• [INSTRUCTIONS FOR THE TASK] Please repeat all of the listing exactly.

• [RECORDS FOR THE EXERCISE]
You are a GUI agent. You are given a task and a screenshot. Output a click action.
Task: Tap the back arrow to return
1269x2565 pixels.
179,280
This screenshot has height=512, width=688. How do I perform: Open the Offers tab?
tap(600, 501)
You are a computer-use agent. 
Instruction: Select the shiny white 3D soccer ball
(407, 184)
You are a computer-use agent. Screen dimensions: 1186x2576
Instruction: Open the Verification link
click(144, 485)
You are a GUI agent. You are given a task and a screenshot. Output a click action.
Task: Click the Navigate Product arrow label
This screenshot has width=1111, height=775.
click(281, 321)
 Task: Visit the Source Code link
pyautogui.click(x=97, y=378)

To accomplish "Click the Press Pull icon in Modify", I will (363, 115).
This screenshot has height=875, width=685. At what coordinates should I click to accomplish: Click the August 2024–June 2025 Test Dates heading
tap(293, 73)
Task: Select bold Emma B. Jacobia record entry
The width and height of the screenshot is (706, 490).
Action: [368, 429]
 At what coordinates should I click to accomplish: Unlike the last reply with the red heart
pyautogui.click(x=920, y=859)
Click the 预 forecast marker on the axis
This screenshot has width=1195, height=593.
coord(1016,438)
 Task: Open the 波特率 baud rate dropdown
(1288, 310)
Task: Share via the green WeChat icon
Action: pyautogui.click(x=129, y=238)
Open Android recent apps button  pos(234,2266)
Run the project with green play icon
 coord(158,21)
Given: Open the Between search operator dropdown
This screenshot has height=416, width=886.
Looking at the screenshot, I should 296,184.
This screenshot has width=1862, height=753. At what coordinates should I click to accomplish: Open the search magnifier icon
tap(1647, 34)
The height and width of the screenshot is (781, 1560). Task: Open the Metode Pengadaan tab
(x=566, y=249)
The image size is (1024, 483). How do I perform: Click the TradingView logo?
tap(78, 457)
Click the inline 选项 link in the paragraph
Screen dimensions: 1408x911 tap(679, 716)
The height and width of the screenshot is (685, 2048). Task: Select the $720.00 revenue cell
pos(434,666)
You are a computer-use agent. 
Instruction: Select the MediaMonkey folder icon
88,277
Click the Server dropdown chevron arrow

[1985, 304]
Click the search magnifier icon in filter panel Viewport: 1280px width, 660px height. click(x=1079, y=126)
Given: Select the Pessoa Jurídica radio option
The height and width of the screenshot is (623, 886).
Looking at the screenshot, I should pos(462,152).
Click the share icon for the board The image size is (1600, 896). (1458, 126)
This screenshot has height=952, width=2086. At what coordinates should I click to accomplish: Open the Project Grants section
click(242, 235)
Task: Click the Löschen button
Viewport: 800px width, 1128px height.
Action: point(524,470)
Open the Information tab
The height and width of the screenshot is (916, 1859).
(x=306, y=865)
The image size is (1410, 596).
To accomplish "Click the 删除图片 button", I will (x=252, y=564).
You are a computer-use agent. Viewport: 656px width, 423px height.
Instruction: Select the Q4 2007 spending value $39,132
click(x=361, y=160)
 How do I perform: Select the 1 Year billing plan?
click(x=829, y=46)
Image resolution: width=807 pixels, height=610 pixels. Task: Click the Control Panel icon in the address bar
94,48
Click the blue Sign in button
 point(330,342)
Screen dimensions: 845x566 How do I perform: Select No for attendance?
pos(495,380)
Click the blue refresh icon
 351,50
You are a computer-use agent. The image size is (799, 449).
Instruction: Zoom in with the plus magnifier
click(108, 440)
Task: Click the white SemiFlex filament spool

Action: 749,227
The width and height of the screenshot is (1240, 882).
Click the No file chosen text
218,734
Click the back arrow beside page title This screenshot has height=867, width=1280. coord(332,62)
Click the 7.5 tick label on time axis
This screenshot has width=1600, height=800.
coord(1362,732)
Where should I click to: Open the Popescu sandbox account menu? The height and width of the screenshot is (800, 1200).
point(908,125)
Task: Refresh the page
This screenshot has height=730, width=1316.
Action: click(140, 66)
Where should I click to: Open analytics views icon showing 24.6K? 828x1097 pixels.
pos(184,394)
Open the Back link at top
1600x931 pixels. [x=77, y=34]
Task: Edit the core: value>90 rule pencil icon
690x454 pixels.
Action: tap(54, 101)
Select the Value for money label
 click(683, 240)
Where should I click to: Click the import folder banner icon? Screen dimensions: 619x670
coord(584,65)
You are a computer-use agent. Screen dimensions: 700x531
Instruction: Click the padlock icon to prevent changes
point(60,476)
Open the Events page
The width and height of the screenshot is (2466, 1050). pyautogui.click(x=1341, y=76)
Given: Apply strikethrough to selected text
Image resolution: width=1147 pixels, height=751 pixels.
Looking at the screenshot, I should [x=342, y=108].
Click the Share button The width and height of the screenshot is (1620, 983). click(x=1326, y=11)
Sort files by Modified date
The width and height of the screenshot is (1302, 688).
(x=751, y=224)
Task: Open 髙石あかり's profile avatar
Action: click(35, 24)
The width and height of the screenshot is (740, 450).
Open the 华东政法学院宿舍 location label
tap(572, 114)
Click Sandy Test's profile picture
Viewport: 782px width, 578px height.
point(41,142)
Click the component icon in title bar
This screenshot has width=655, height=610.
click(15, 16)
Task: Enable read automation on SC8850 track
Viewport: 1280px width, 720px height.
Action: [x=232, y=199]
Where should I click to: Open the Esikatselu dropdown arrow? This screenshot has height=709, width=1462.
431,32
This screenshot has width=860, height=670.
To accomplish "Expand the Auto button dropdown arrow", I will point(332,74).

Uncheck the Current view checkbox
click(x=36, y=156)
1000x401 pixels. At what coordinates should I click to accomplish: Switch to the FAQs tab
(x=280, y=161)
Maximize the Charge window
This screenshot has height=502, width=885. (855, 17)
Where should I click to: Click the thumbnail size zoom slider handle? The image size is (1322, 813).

• [PROBLEM SOLUTION]
You are a GUI agent. You are given a task and a screenshot. Output a click action.
Task: Tap the back arrow to return
1269x2565 pixels.
179,280
This screenshot has height=512, width=688. How do I perform: Open the Offers tab?
tap(600, 501)
You are a computer-use agent. 
Instruction: Select the shiny white 3D soccer ball
(407, 184)
You are a computer-use agent. Screen dimensions: 1186x2576
Instruction: Open the Verification link
click(144, 485)
You are a GUI agent. You are given a task and a screenshot. Output a click action.
Task: Click the Navigate Product arrow label
This screenshot has width=1111, height=775.
click(281, 321)
 Task: Visit the Source Code link
pyautogui.click(x=97, y=378)

To accomplish "Click the Press Pull icon in Modify", I will (363, 115).
This screenshot has height=875, width=685. At what coordinates should I click to accomplish: Click the August 2024–June 2025 Test Dates heading
tap(293, 73)
Task: Select bold Emma B. Jacobia record entry
The width and height of the screenshot is (706, 490).
Action: [368, 429]
 At what coordinates should I click to accomplish: Unlike the last reply with the red heart
pyautogui.click(x=920, y=859)
Click the 预 forecast marker on the axis
This screenshot has width=1195, height=593.
coord(1016,438)
 Task: Open the 波特率 baud rate dropdown
(1288, 310)
Task: Share via the green WeChat icon
Action: pyautogui.click(x=129, y=238)
Open Android recent apps button  pos(234,2266)
Run the project with green play icon
 coord(158,21)
Given: Open the Between search operator dropdown
This screenshot has height=416, width=886.
Looking at the screenshot, I should 296,184.
This screenshot has width=1862, height=753. At what coordinates should I click to accomplish: Open the search magnifier icon
tap(1647, 34)
The height and width of the screenshot is (781, 1560). Task: Open the Metode Pengadaan tab
(x=566, y=249)
The image size is (1024, 483). How do I perform: Click the TradingView logo?
tap(78, 457)
Click the inline 选项 link in the paragraph
Screen dimensions: 1408x911 tap(679, 716)
The height and width of the screenshot is (685, 2048). Task: Select the $720.00 revenue cell
pos(434,666)
You are a computer-use agent. 
Instruction: Select the MediaMonkey folder icon
88,277
Click the Server dropdown chevron arrow

[1985, 304]
Click the search magnifier icon in filter panel Viewport: 1280px width, 660px height. click(x=1079, y=126)
Given: Select the Pessoa Jurídica radio option
The height and width of the screenshot is (623, 886).
Looking at the screenshot, I should pos(462,152).
Click the share icon for the board The image size is (1600, 896). (1458, 126)
This screenshot has height=952, width=2086. At what coordinates should I click to accomplish: Open the Project Grants section
click(242, 235)
Task: Click the Löschen button
Viewport: 800px width, 1128px height.
Action: point(524,470)
Open the Information tab
The height and width of the screenshot is (916, 1859).
(x=306, y=865)
The image size is (1410, 596).
To accomplish "Click the 删除图片 button", I will (x=252, y=564).
You are a computer-use agent. Viewport: 656px width, 423px height.
Instruction: Select the Q4 2007 spending value $39,132
click(x=361, y=160)
 How do I perform: Select the 1 Year billing plan?
click(x=829, y=46)
Image resolution: width=807 pixels, height=610 pixels. Task: Click the Control Panel icon in the address bar
94,48
Click the blue Sign in button
 point(330,342)
Screen dimensions: 845x566 How do I perform: Select No for attendance?
pos(495,380)
Click the blue refresh icon
 351,50
You are a computer-use agent. The image size is (799, 449).
Instruction: Zoom in with the plus magnifier
click(108, 440)
Task: Click the white SemiFlex filament spool

Action: 749,227
The width and height of the screenshot is (1240, 882).
Click the No file chosen text
218,734
Click the back arrow beside page title This screenshot has height=867, width=1280. coord(332,62)
Click the 7.5 tick label on time axis
This screenshot has width=1600, height=800.
coord(1362,732)
Where should I click to: Open the Popescu sandbox account menu? The height and width of the screenshot is (800, 1200).
point(908,125)
Task: Refresh the page
This screenshot has height=730, width=1316.
Action: click(140, 66)
Where should I click to: Open analytics views icon showing 24.6K? 828x1097 pixels.
pos(184,394)
Open the Back link at top
1600x931 pixels. [x=77, y=34]
Task: Edit the core: value>90 rule pencil icon
690x454 pixels.
Action: tap(54, 101)
Select the Value for money label
 click(683, 240)
Where should I click to: Click the import folder banner icon? Screen dimensions: 619x670
coord(584,65)
You are a computer-use agent. Screen dimensions: 700x531
Instruction: Click the padlock icon to prevent changes
point(60,476)
Open the Events page
The width and height of the screenshot is (2466, 1050). pyautogui.click(x=1341, y=76)
Given: Apply strikethrough to selected text
Image resolution: width=1147 pixels, height=751 pixels.
Looking at the screenshot, I should [x=342, y=108].
Click the Share button The width and height of the screenshot is (1620, 983). click(x=1326, y=11)
Sort files by Modified date
The width and height of the screenshot is (1302, 688).
(x=751, y=224)
Task: Open 髙石あかり's profile avatar
Action: click(35, 24)
The width and height of the screenshot is (740, 450).
Open the 华东政法学院宿舍 location label
tap(572, 114)
Click Sandy Test's profile picture
Viewport: 782px width, 578px height.
point(41,142)
Click the component icon in title bar
This screenshot has width=655, height=610.
click(15, 16)
Task: Enable read automation on SC8850 track
Viewport: 1280px width, 720px height.
Action: [x=232, y=199]
Where should I click to: Open the Esikatselu dropdown arrow? This screenshot has height=709, width=1462.
431,32
This screenshot has width=860, height=670.
To accomplish "Expand the Auto button dropdown arrow", I will point(332,74).

Uncheck the Current view checkbox
click(x=36, y=156)
1000x401 pixels. At what coordinates should I click to accomplish: Switch to the FAQs tab
(x=280, y=161)
Maximize the Charge window
This screenshot has height=502, width=885. (855, 17)
Where should I click to: Click the thumbnail size zoom slider handle? The image size is (1322, 813).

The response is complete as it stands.